++++ Ausgewählter Text
Wer in den Nordwesten von Brandenburg reist, kommt an einem Besuch der alten Hansestadt Kyritz kaum vorbei. Viel bekannter als die Zugehörigkeit im mittelalterlichen Städteverbund niederdeutscher Kaufleute ist aber der liebevolle Beiname der Stadt, „Kyritz an der Knatter“. Und das, obwohl Kyritz gar nicht an der Knatter, sondern am Flüsschen Jäglitz liegt, das die Prignitz durchfließt, bevor sie als Alte und Neue Jäglitz in Dosse bzw. Havel mündet.
Insbesondere seiner verkehrsgünstigen Lage am Kreuzungspunkt der alten Handelswege zwischen Berlin und Hamburg (heute B 5), von Kyritz nach Rostock (heute B 3) und in einem weitverzweigten Gewässernetz verdankte die Stadt im Mittelalter die Aufnahme in die Hanse und damit ihren wirtschaftlichen Aufschwung. Heute leben inKyritz knapp 10 000 Einwohnerinnen und Einwohner.
++++++++
++++ Gegebene Daten
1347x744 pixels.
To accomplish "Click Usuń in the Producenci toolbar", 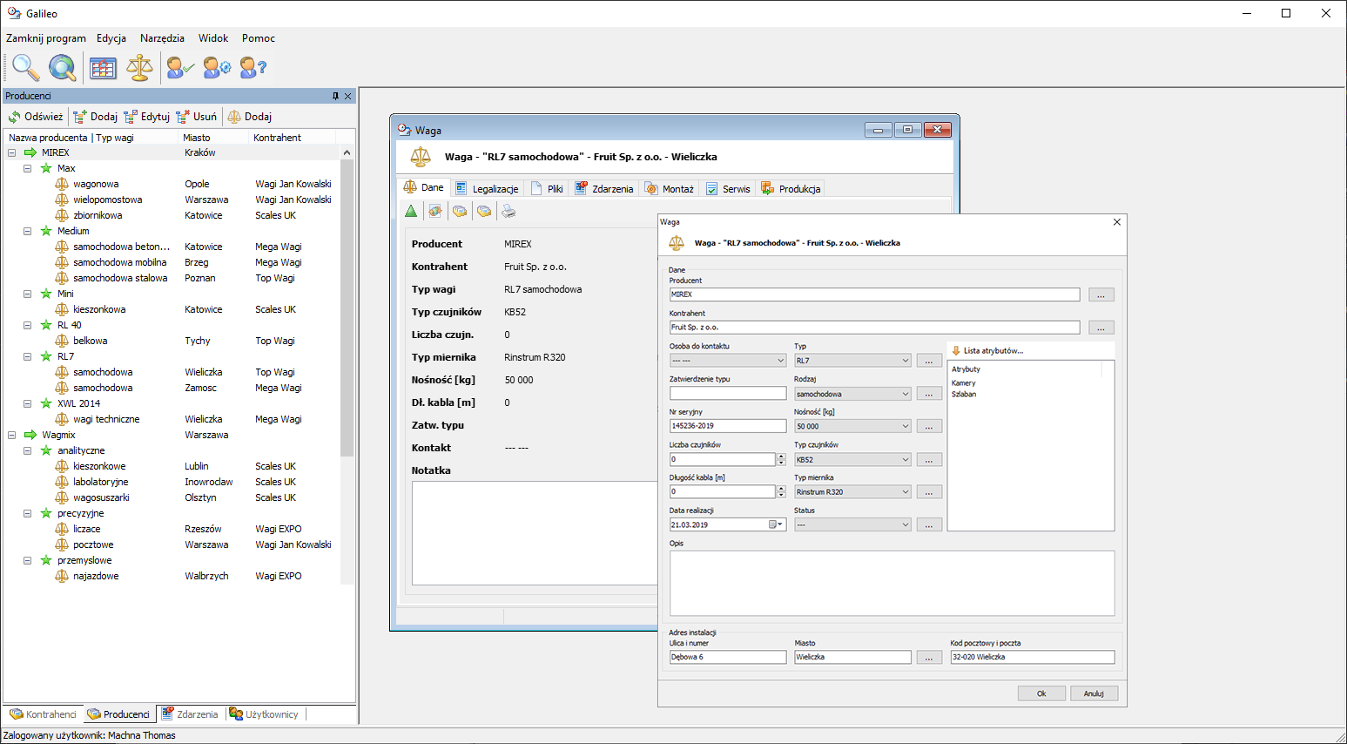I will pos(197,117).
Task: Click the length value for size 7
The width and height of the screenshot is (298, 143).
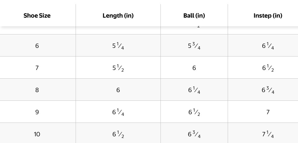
++++++++
Schreibe den Text über Kyritz weiter oben vollständig und ohne jede Änderung ab.

Schriftliche Antwort:
Wer in den Nordwesten von Brandenburg reist, kommt an einem Besuch der alten Hansestadt Kyritz kaum vorbei. Viel bekannter als die Zugehörigkeit im mittelalterlichen Städteverbund niederdeutscher Kaufleute ist aber der liebevolle Beiname der Stadt, „Kyritz an der Knatter“. Und das, obwohl Kyritz gar nicht an der Knatter, sondern am Flüsschen Jäglitz liegt, das die Prignitz durchfließt, bevor sie als Alte und Neue Jäglitz in Dosse bzw. Havel mündet.
Insbesondere seiner verkehrsgünstigen Lage am Kreuzungspunkt der alten Handelswege zwischen Berlin und Hamburg (heute B 5), von Kyritz nach Rostock (heute B 3) und in einem weitverzweigten Gewässernetz verdankte die Stadt im Mittelalter die Aufnahme in die Hanse und damit ihren wirtschaftlichen Aufschwung. Heute leben inKyritz knapp 10 000 Einwohnerinnen und Einwohner.